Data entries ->
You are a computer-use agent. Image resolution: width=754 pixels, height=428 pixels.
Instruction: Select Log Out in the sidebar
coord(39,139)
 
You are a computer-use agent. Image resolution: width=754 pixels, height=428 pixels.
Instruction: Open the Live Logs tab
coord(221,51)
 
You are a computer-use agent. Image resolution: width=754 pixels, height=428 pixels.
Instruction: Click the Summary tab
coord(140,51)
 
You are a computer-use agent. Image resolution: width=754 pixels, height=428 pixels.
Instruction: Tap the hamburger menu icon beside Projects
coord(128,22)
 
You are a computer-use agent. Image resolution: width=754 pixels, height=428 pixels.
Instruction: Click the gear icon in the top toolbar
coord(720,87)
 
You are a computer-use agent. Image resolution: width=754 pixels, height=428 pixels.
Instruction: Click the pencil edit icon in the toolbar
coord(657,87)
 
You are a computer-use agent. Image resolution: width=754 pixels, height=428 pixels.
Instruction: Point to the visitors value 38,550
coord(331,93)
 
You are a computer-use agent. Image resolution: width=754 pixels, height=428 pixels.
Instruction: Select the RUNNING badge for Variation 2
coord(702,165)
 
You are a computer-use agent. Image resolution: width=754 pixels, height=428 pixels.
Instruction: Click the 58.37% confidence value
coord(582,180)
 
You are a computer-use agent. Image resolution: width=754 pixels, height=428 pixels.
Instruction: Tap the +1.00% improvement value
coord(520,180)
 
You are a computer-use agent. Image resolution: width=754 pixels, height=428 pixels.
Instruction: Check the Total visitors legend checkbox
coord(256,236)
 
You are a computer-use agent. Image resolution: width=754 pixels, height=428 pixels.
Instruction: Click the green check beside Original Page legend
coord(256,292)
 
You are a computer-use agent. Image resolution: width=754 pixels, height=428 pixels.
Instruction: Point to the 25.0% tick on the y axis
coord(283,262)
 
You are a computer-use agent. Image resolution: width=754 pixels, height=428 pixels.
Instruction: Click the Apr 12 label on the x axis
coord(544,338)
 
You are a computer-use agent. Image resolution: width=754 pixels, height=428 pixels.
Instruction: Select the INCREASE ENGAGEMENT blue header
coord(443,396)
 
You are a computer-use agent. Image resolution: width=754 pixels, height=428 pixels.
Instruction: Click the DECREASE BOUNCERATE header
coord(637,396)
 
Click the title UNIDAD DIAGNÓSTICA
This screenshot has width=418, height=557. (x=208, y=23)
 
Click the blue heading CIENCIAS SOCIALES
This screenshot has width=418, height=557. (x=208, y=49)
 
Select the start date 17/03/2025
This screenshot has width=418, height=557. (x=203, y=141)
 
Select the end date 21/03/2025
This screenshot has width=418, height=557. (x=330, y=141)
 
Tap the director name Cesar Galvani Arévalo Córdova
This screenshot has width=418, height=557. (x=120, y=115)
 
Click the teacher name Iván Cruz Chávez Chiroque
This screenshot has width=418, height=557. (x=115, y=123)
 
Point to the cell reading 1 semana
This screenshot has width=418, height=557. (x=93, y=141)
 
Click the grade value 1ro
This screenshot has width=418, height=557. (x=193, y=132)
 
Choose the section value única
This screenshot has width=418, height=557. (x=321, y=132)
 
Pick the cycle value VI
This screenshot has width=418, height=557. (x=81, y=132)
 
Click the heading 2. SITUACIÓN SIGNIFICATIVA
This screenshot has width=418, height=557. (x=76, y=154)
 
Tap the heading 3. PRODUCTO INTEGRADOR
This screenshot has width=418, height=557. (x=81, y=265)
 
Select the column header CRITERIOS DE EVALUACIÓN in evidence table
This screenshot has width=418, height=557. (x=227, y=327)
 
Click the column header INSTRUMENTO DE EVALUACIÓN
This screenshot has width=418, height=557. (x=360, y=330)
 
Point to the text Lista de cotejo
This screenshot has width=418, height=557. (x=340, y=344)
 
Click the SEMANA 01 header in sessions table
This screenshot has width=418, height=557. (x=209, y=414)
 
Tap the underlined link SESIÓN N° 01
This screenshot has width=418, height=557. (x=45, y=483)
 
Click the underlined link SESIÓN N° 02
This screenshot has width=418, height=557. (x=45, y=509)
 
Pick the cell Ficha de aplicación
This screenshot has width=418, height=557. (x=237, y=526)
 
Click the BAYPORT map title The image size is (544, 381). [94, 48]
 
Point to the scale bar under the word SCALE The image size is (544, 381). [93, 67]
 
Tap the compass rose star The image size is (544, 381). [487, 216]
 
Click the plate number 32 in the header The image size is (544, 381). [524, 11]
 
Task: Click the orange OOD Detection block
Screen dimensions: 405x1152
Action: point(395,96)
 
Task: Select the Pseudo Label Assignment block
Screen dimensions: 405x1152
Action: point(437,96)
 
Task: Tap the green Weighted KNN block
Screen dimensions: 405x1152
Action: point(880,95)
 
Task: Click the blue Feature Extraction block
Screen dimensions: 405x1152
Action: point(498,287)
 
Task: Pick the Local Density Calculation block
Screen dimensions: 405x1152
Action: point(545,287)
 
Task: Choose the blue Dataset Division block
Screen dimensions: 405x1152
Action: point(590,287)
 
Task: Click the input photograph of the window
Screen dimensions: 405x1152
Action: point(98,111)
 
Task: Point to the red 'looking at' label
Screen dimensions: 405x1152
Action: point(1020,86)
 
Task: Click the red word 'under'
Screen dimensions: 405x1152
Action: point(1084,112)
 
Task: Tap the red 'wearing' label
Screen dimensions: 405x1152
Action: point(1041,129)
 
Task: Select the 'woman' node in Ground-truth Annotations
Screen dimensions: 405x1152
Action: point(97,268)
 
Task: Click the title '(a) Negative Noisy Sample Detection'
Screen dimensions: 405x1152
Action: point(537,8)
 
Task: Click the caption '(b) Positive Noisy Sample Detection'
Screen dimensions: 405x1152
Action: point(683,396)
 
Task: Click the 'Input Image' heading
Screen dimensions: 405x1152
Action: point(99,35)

SHORT TASK -> Rewrite every one of the lines above with "hamburger menu icon" changed to "three-line menu icon". Keep the rest as it is.

EXERCISE RESULT ->
You are a computer-use agent. Image resolution: width=754 pixels, height=428 pixels.
Instruction: Select Log Out in the sidebar
coord(39,139)
 
You are a computer-use agent. Image resolution: width=754 pixels, height=428 pixels.
Instruction: Open the Live Logs tab
coord(221,51)
 
You are a computer-use agent. Image resolution: width=754 pixels, height=428 pixels.
Instruction: Click the Summary tab
coord(140,51)
 
You are a computer-use agent. Image resolution: width=754 pixels, height=428 pixels.
Instruction: Tap the three-line menu icon beside Projects
coord(128,22)
 
You are a computer-use agent. Image resolution: width=754 pixels, height=428 pixels.
Instruction: Click the gear icon in the top toolbar
coord(720,87)
 
You are a computer-use agent. Image resolution: width=754 pixels, height=428 pixels.
Instruction: Click the pencil edit icon in the toolbar
coord(657,87)
 
You are a computer-use agent. Image resolution: width=754 pixels, height=428 pixels.
Instruction: Point to the visitors value 38,550
coord(331,93)
 
You are a computer-use agent. Image resolution: width=754 pixels, height=428 pixels.
Instruction: Select the RUNNING badge for Variation 2
coord(702,165)
 
You are a computer-use agent. Image resolution: width=754 pixels, height=428 pixels.
Instruction: Click the 58.37% confidence value
coord(582,180)
 
You are a computer-use agent. Image resolution: width=754 pixels, height=428 pixels.
Instruction: Tap the +1.00% improvement value
coord(520,180)
 
You are a computer-use agent. Image resolution: width=754 pixels, height=428 pixels.
Instruction: Check the Total visitors legend checkbox
coord(256,236)
 
You are a computer-use agent. Image resolution: width=754 pixels, height=428 pixels.
Instruction: Click the green check beside Original Page legend
coord(256,292)
 
You are a computer-use agent. Image resolution: width=754 pixels, height=428 pixels.
Instruction: Point to the 25.0% tick on the y axis
coord(283,262)
 
You are a computer-use agent. Image resolution: width=754 pixels, height=428 pixels.
Instruction: Click the Apr 12 label on the x axis
coord(544,338)
 
You are a computer-use agent. Image resolution: width=754 pixels, height=428 pixels.
Instruction: Select the INCREASE ENGAGEMENT blue header
coord(443,396)
 
You are a computer-use agent. Image resolution: width=754 pixels, height=428 pixels.
Instruction: Click the DECREASE BOUNCERATE header
coord(637,396)
 
Click the title UNIDAD DIAGNÓSTICA
This screenshot has width=418, height=557. (x=208, y=23)
 
Click the blue heading CIENCIAS SOCIALES
This screenshot has width=418, height=557. (x=208, y=49)
 
Select the start date 17/03/2025
This screenshot has width=418, height=557. (x=203, y=141)
 
Select the end date 21/03/2025
This screenshot has width=418, height=557. (x=330, y=141)
 
Tap the director name Cesar Galvani Arévalo Córdova
This screenshot has width=418, height=557. (x=120, y=115)
 
Click the teacher name Iván Cruz Chávez Chiroque
This screenshot has width=418, height=557. (x=115, y=123)
 
Point to the cell reading 1 semana
This screenshot has width=418, height=557. (x=93, y=141)
 
Click the grade value 1ro
This screenshot has width=418, height=557. (x=193, y=132)
 
Choose the section value única
This screenshot has width=418, height=557. (x=321, y=132)
 
Pick the cycle value VI
This screenshot has width=418, height=557. (x=81, y=132)
 
Click the heading 2. SITUACIÓN SIGNIFICATIVA
This screenshot has width=418, height=557. (x=76, y=154)
 
Tap the heading 3. PRODUCTO INTEGRADOR
This screenshot has width=418, height=557. (x=81, y=265)
 
Select the column header CRITERIOS DE EVALUACIÓN in evidence table
This screenshot has width=418, height=557. (x=227, y=327)
 
Click the column header INSTRUMENTO DE EVALUACIÓN
This screenshot has width=418, height=557. (x=360, y=330)
 
Point to the text Lista de cotejo
This screenshot has width=418, height=557. (x=340, y=344)
 
Click the SEMANA 01 header in sessions table
This screenshot has width=418, height=557. (x=209, y=414)
 
Tap the underlined link SESIÓN N° 01
This screenshot has width=418, height=557. (x=45, y=483)
 
Click the underlined link SESIÓN N° 02
This screenshot has width=418, height=557. (x=45, y=509)
 
Pick the cell Ficha de aplicación
This screenshot has width=418, height=557. (x=237, y=526)
 
Click the BAYPORT map title The image size is (544, 381). [94, 48]
 
Point to the scale bar under the word SCALE The image size is (544, 381). [93, 67]
 
Tap the compass rose star The image size is (544, 381). [487, 216]
 
Click the plate number 32 in the header The image size is (544, 381). [524, 11]
 
Task: Click the orange OOD Detection block
Screen dimensions: 405x1152
Action: point(395,96)
 
Task: Select the Pseudo Label Assignment block
Screen dimensions: 405x1152
Action: point(437,96)
 
Task: Tap the green Weighted KNN block
Screen dimensions: 405x1152
Action: point(880,95)
 
Task: Click the blue Feature Extraction block
Screen dimensions: 405x1152
Action: point(498,287)
 
Task: Pick the Local Density Calculation block
Screen dimensions: 405x1152
Action: point(545,287)
 
Task: Choose the blue Dataset Division block
Screen dimensions: 405x1152
Action: point(590,287)
 
Task: Click the input photograph of the window
Screen dimensions: 405x1152
Action: point(98,111)
 
Task: Point to the red 'looking at' label
Screen dimensions: 405x1152
Action: point(1020,86)
 
Task: Click the red word 'under'
Screen dimensions: 405x1152
Action: point(1084,112)
 
Task: Tap the red 'wearing' label
Screen dimensions: 405x1152
Action: point(1041,129)
 
Task: Select the 'woman' node in Ground-truth Annotations
Screen dimensions: 405x1152
Action: point(97,268)
 
Task: Click the title '(a) Negative Noisy Sample Detection'
Screen dimensions: 405x1152
Action: point(537,8)
 
Task: Click the caption '(b) Positive Noisy Sample Detection'
Screen dimensions: 405x1152
Action: point(683,396)
 
Task: Click the 'Input Image' heading
Screen dimensions: 405x1152
Action: point(99,35)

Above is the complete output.